_PROBLEM REQUIREMENTS_
Edit the records below so that "Load more" becomes "Show more" wherever it occurs, changing nothing else, and leave the pictures out of your answer.

■ ■ ■ ■

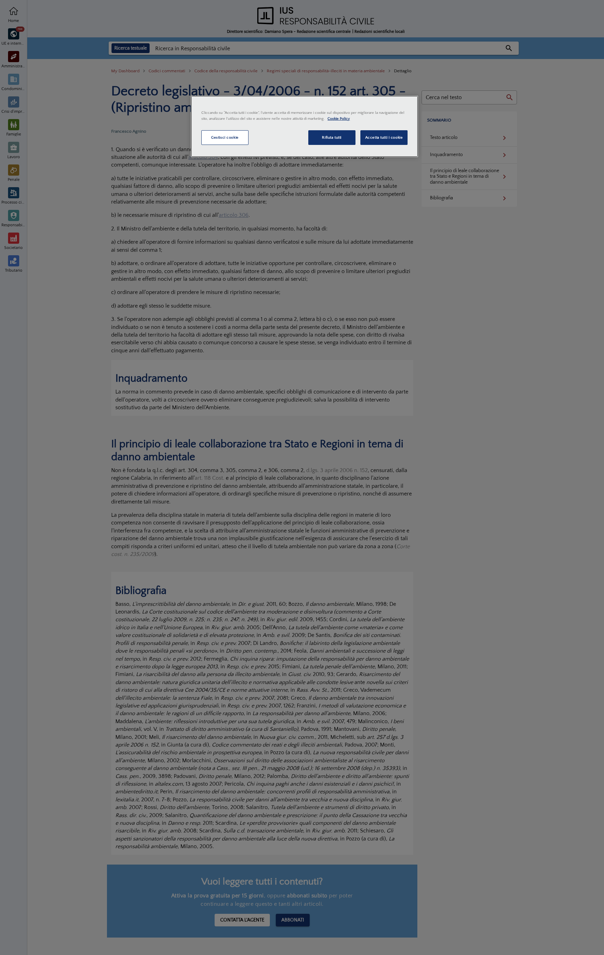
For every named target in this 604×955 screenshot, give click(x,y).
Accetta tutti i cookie (384, 137)
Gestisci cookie (225, 137)
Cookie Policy (339, 118)
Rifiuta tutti (331, 137)
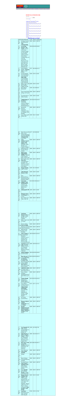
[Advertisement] (33, 2)
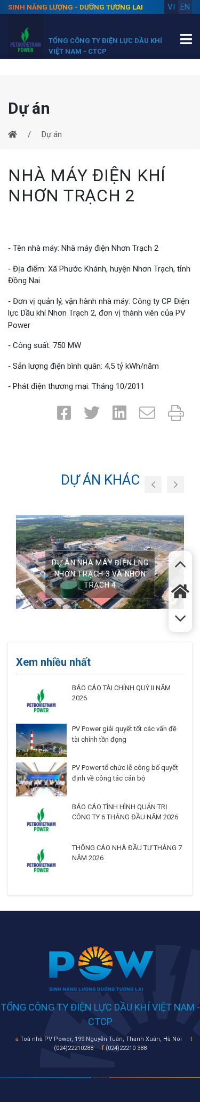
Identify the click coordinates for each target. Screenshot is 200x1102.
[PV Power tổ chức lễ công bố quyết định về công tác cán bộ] (41, 779)
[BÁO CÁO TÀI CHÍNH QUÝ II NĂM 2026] (41, 700)
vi (171, 7)
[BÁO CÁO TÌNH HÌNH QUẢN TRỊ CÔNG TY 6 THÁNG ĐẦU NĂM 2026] (41, 819)
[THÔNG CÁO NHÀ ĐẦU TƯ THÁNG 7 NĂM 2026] (41, 859)
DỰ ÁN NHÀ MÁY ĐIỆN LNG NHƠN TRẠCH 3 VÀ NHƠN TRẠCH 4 (100, 573)
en (185, 7)
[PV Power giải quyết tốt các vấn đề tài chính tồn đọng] (41, 740)
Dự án (52, 134)
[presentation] (153, 484)
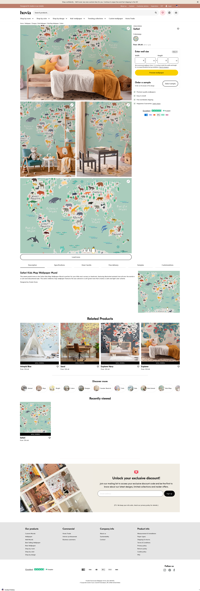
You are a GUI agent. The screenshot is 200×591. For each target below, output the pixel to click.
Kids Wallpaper (42, 23)
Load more (76, 257)
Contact (102, 540)
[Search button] (155, 12)
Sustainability (104, 537)
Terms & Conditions (143, 543)
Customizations (167, 265)
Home (22, 23)
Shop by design (30, 555)
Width (145, 58)
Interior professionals (70, 537)
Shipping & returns (143, 540)
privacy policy (145, 505)
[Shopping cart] (176, 13)
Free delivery (113, 265)
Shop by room (30, 549)
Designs (34, 23)
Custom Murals (30, 533)
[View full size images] (128, 28)
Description (32, 265)
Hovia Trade (67, 533)
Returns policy (142, 549)
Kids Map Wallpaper (53, 23)
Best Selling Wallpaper (32, 543)
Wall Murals (29, 540)
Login (170, 6)
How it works (86, 265)
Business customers (69, 540)
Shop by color (29, 552)
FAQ (138, 555)
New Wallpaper (30, 546)
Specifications (59, 265)
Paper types (141, 537)
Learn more (156, 103)
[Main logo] (26, 13)
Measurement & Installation (146, 533)
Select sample (170, 83)
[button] (177, 6)
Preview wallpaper (156, 72)
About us (103, 533)
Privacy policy (142, 546)
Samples (140, 265)
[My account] (169, 13)
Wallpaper (28, 23)
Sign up (169, 493)
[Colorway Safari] (135, 38)
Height (167, 58)
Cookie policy (141, 552)
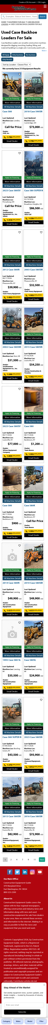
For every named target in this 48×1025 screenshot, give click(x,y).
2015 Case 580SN (33, 346)
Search (42, 17)
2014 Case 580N (11, 582)
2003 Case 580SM (33, 269)
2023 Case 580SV (12, 190)
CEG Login (42, 2)
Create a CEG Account (27, 2)
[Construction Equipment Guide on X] (18, 873)
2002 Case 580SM (12, 346)
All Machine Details (12, 106)
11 (35, 859)
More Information (12, 102)
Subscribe (22, 1012)
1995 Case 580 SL (12, 659)
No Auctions (30, 55)
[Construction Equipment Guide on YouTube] (40, 873)
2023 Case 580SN (33, 737)
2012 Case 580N (11, 269)
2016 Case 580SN (33, 816)
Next (42, 859)
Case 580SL (30, 659)
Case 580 (7, 111)
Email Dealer (12, 141)
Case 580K (29, 505)
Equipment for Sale (16, 22)
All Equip (5, 55)
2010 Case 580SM (33, 582)
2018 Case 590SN (33, 111)
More (43, 51)
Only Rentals (7, 59)
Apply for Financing (12, 99)
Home (3, 22)
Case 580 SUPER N (33, 190)
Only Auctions (17, 55)
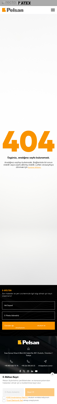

■ ■ ■ ■

_RESULT OF THE TASK_
For every named target in this 604×955 screenshot, give click(x,y).
Accetta tutti i cookie (384, 137)
Gestisci cookie (225, 137)
Cookie Policy (339, 118)
Rifiuta tutti (331, 137)
[Advertisement] (33, 2)
Identify the click coordinates for each target. Screenshot is 200x1102.
[PV Power tổ chức lễ công bố quyết định về công tác cán bộ] (41, 779)
[BÁO CÁO TÀI CHÍNH QUÝ II NĂM 2026] (41, 700)
vi (171, 7)
[BÁO CÁO TÌNH HÌNH QUẢN TRỊ CÔNG TY 6 THÁNG ĐẦU NĂM 2026] (41, 819)
[THÔNG CÁO NHÀ ĐẦU TƯ THÁNG 7 NĂM 2026] (41, 859)
DỰ ÁN NHÀ MÁY ĐIỆN LNG NHƠN TRẠCH 3 VÀ NHƠN TRẠCH 4 (100, 573)
en (185, 7)
[PV Power giải quyết tốt các vấn đề tài chính tồn đọng] (41, 740)
Dự án (52, 134)
[presentation] (153, 484)
You are a GUI agent. The screenshot is 200×591. For each target below, output the pixel to click.
Kids Wallpaper (42, 23)
Show more (76, 257)
Contact (102, 540)
[Search button] (155, 12)
Sustainability (104, 537)
Terms & Conditions (143, 543)
Customizations (167, 265)
Home (22, 23)
Shop by design (30, 555)
Width (145, 58)
Interior professionals (70, 537)
Shipping & returns (143, 540)
privacy policy (145, 505)
[Shopping cart] (176, 13)
Free delivery (113, 265)
Shop by room (30, 549)
Designs (34, 23)
Custom Murals (30, 533)
[View full size images] (128, 28)
Description (32, 265)
Hovia Trade (67, 533)
Returns policy (142, 549)
Kids Map Wallpaper (53, 23)
Best Selling Wallpaper (32, 543)
Wall Murals (29, 540)
Login (170, 6)
How it works (86, 265)
Business customers (69, 540)
Shop by color (29, 552)
FAQ (138, 555)
New Wallpaper (30, 546)
Specifications (59, 265)
Paper types (141, 537)
Learn more (156, 103)
[Main logo] (26, 13)
Measurement & Installation (146, 533)
Select sample (170, 83)
[button] (177, 6)
Preview wallpaper (156, 72)
About us (103, 533)
Privacy policy (142, 546)
Samples (140, 265)
[My account] (169, 13)
Wallpaper (28, 23)
Sign up (169, 493)
[Colorway Safari] (135, 38)
Height (167, 58)
Cookie policy (141, 552)
For every named target in this 48×1025 screenshot, give click(x,y).
2015 Case 580SN (33, 346)
Search (42, 17)
2014 Case 580N (11, 582)
2003 Case 580SM (33, 269)
2023 Case 580SV (12, 190)
CEG Login (42, 2)
Create a CEG Account (27, 2)
[Construction Equipment Guide on X] (18, 873)
2002 Case 580SM (12, 346)
All Machine Details (12, 106)
11 (35, 859)
More Information (12, 102)
Subscribe (22, 1012)
1995 Case 580 SL (12, 659)
No Auctions (30, 55)
[Construction Equipment Guide on YouTube] (40, 873)
2023 Case 580SN (33, 737)
2012 Case 580N (11, 269)
2016 Case 580SN (33, 816)
Next (42, 859)
Case 580SL (30, 659)
Case 580 (7, 111)
Email Dealer (12, 141)
Case 580K (29, 505)
Equipment for Sale (16, 22)
All Equip (5, 55)
2010 Case 580SM (33, 582)
2018 Case 590SN (33, 111)
More (43, 51)
Only Rentals (7, 59)
Apply for Financing (12, 99)
Home (3, 22)
Case 580 SUPER N (33, 190)
Only Auctions (17, 55)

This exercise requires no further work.